» **PROMPT**:
When you reach the line with "Screen dimensions: 1421x840" in the listing below, write out that line and every one after it exactly, and skip the pictures.
....
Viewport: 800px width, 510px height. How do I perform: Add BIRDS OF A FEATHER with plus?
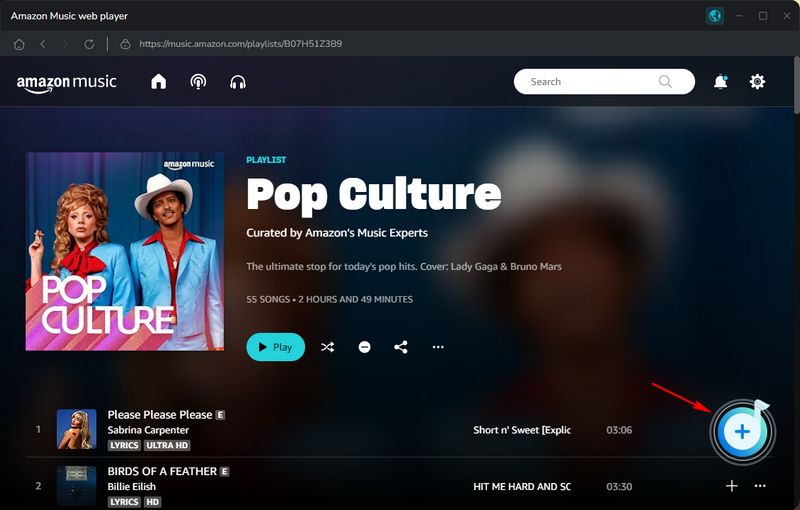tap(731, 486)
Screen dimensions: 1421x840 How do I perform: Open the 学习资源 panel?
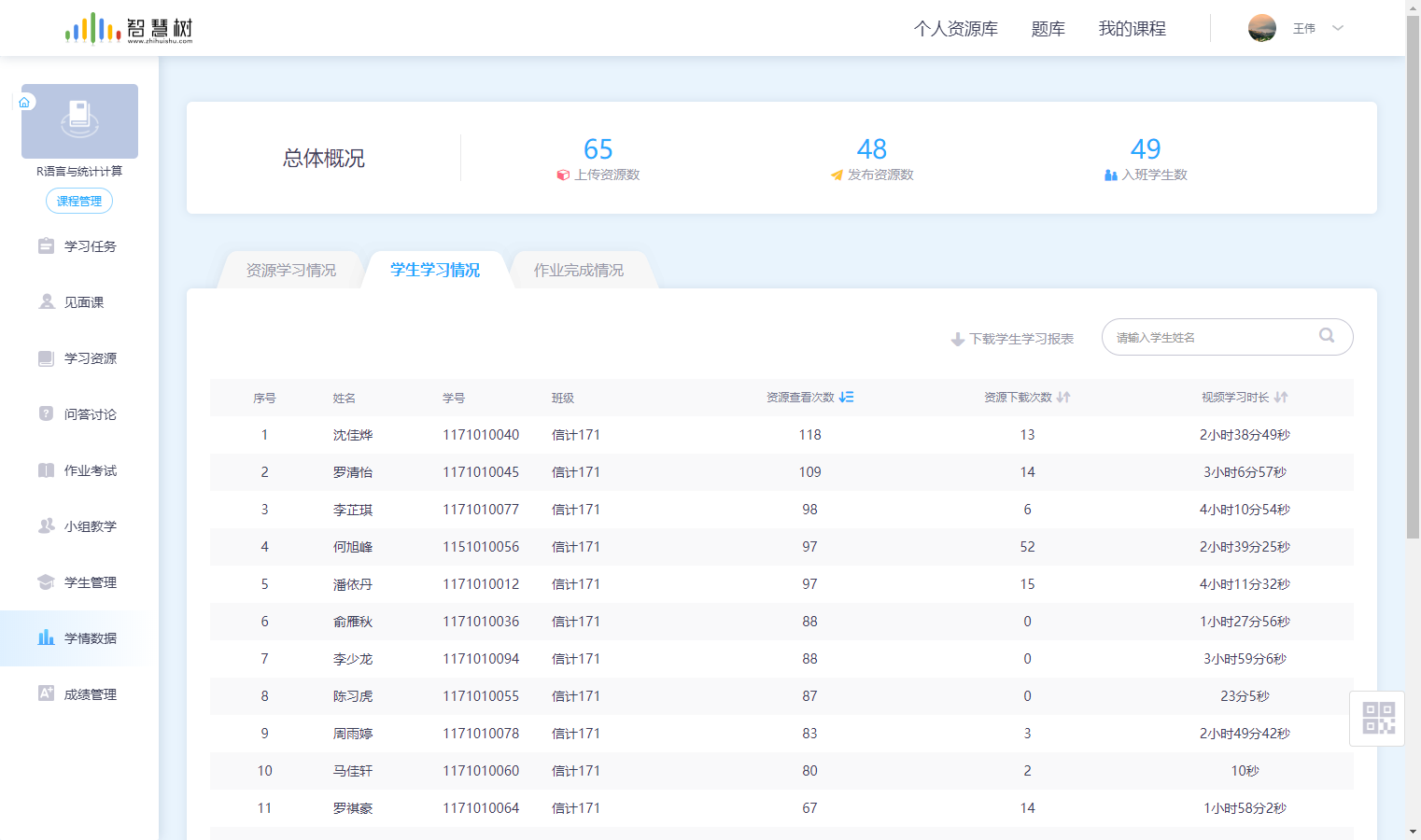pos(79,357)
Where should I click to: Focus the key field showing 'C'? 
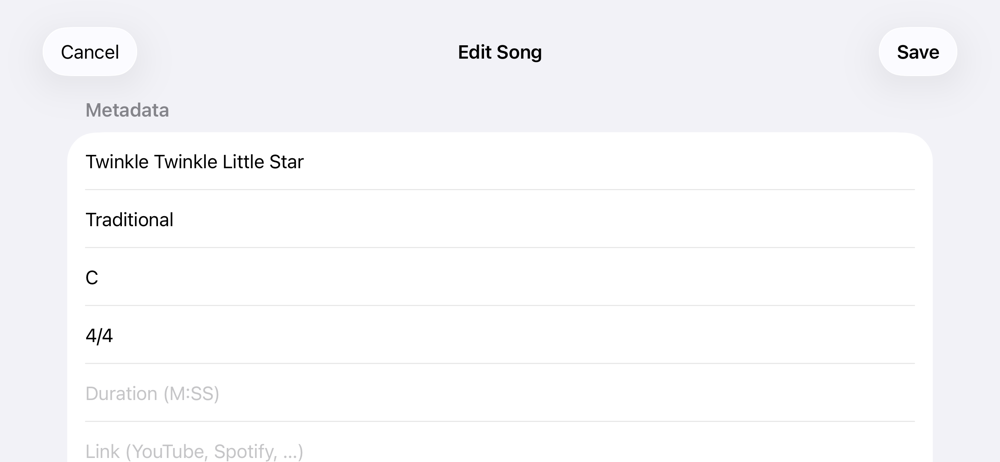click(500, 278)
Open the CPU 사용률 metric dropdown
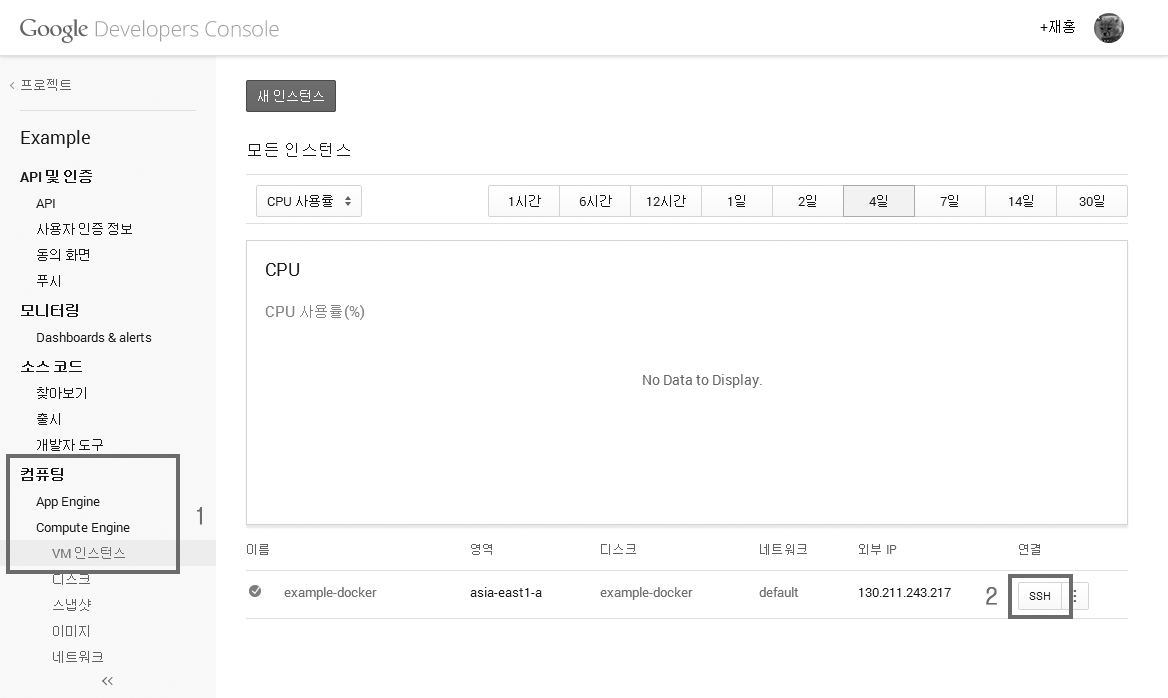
....
» **RESPONSE TO THE TASK**:
Screen dimensions: 1421x840 How do I perform: Open the 学习资源 panel?
pos(79,357)
Where should I click to: Focus the key field showing 'C'? 
click(500, 278)
Open the CPU 사용률 metric dropdown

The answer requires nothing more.